Nous avons connu Paul Vincensini. Celui-ci, ami d'Alain Borne disait qu'Alain avait été son initiateur en poésie. Quant à nous, nous avons marché sur les traces de Paul dont l'ambition était de faire vivre la poésie.
Pierre Seghers disait qu'Alain Borne était avec Paul Eluard l'une des grandes voix amoureuses du XXe siècle. Ses poèmes de passion et de sensualité jaillissent peut-être d'autant plus intensément qu'il est hanté par la mort. Pour cette soirée souhaitée légère, nous n'avons donné que la face amoureuse. Paul Vincensini, poète funambule, pouvait apporter son humour qui cache une forme de gravité.
Les deux poètes savaient la fêlure qui était en eux et que nous avons tous, mais ils en avaient la lucidité et seule la poésie leur permettait d'avoir les yeux ouverts. L'un se perd dans la femme aimée sans jamais pouvoir assouvir son désir d'absolu. L'autre ne cesse de revenir à l'enfance, de célébrer avec désinvolture les pierres, les oiseaux, le cheval, la rivière… dans la dualité des personnages "Toujours et Jamais."
Deux poèmes dits en cette soirée :
Tu étais belle ce soir dans le soleil
plus que de lui vêtue
on aurait dit que tout entier
il se donnait pour te faire.
Tu me brûlais de loin
tantôt tu étais d'or
tantôt de miel tantôt de lait
tu étais la rosée
doublant de transparence l'aubépine.
Je te savais brûlante
je te savais la fraîcheur même
tu étais l'aube mystérieusement couchée
sur un million de lis.
Alain Borne "La nuit me parle de toi"
Moi j'ai toujours peur du vent
Me voici
Mes poches
Bourrées de cailloux
Pour rester avec vous
Ne pas m'envoler dans les arbres.
Paul Vincensini "Toujours et jamais"
Après la lecture, il y a eu un échange chaleureux avec le public, Chantal Brunel et Thierry Trial de la médiathèque. Merci à tous.
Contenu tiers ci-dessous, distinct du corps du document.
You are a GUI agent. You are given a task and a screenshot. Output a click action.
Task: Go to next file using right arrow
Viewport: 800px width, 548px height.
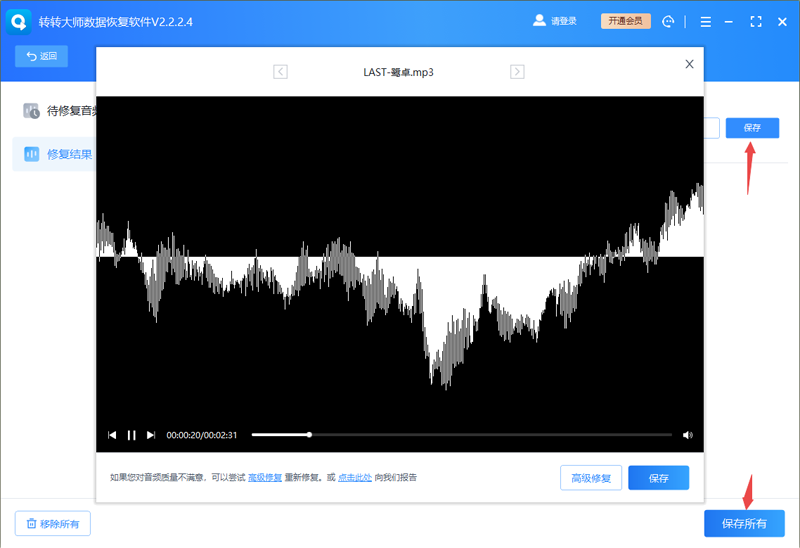click(x=517, y=71)
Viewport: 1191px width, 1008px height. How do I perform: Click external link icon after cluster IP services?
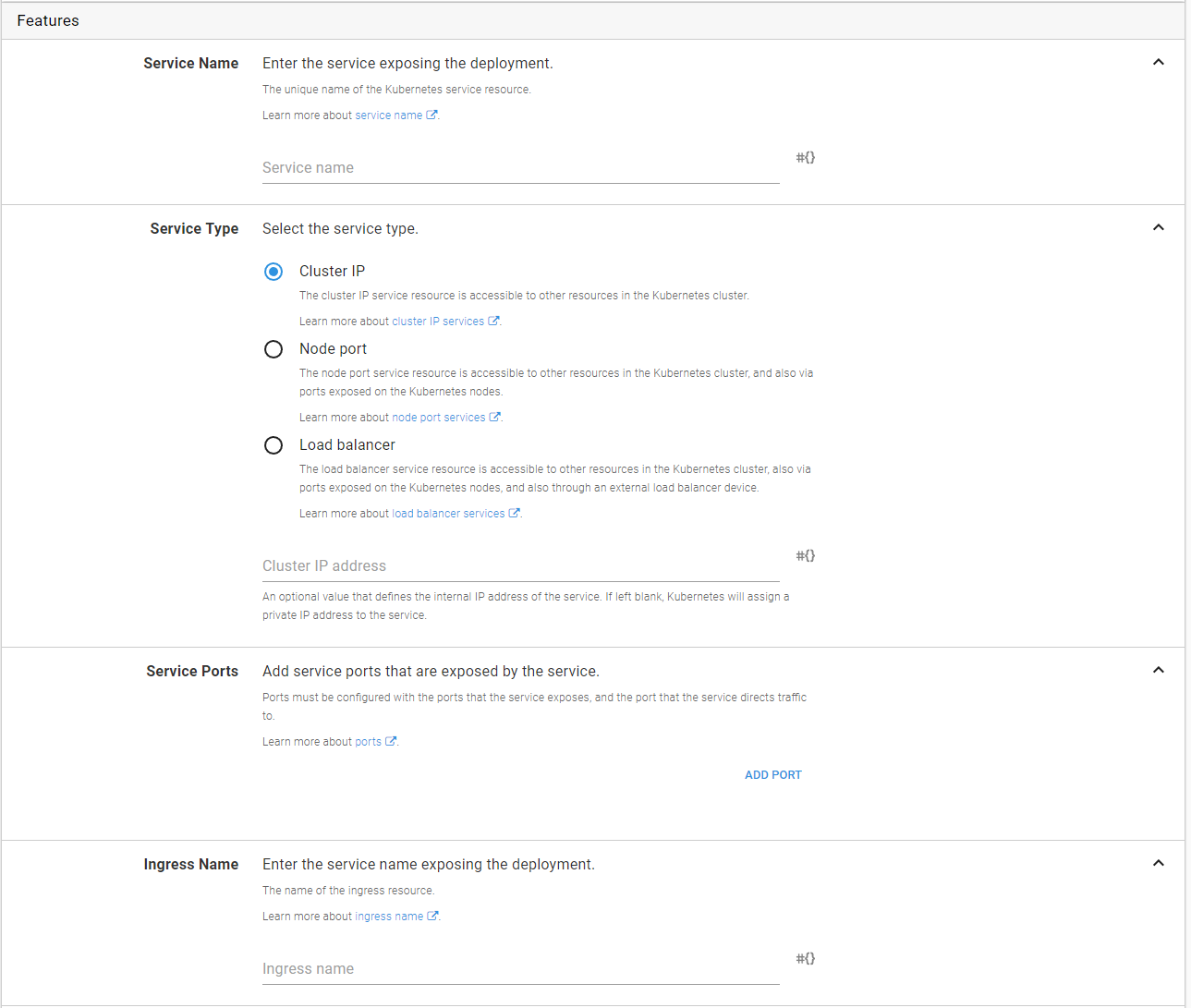[493, 322]
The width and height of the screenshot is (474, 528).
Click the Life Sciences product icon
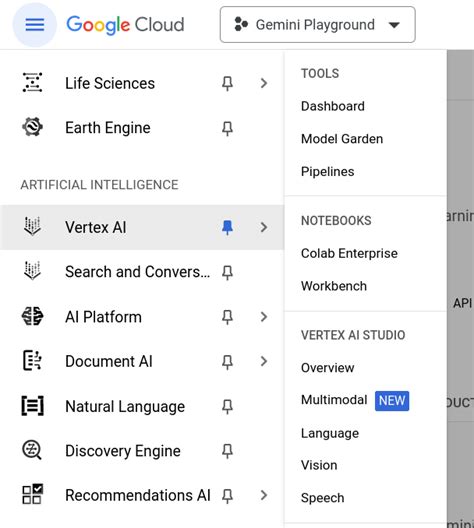(x=32, y=82)
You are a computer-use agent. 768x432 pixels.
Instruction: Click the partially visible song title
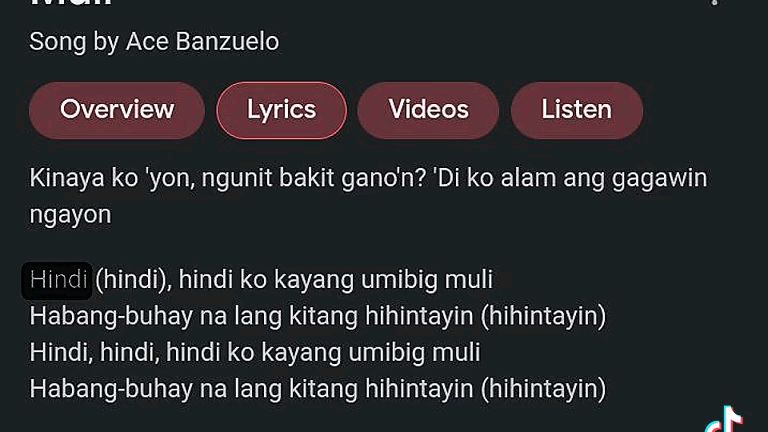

Geneviève et André - Ass. BLEU 31
Les œuvres complètes d'Alain Borne aux éditions Curandera sont épuisées. Des recueils ont été publiés chez des éditeurs dont : Voix d'encre, L'atelier du Hanneton, Jacques Brémond…
L'œuvre poétique de Paul Vincensini est publié aux éditions L'arbre à paroles. Une sélection pour les enfants : "Je dors parfois dans les arbres" aux éditions Motus
Nous vous communiquons le programme du Festival Théâtre Automne que nous avons le plaisir de parrainer.
Festival Théâtre Automne
Salle des fêtes de Clérieux Drôme
les 23 24 25 octobre 2015
• vendredi 20h30 - comédie "Au rendez-vous des autres" par le Théâtre inattendu de Sauzet
• samedi 10h30 - rencontre d'auteurs Geneviève Briot et André Cohen Aknin sont auteurs de théâtre, de poésies et de romans. Ils sont Drômois, mais pas seulement. leurs vies sont marquées par le voyage. Ils viennent en voisins se présenter à nous.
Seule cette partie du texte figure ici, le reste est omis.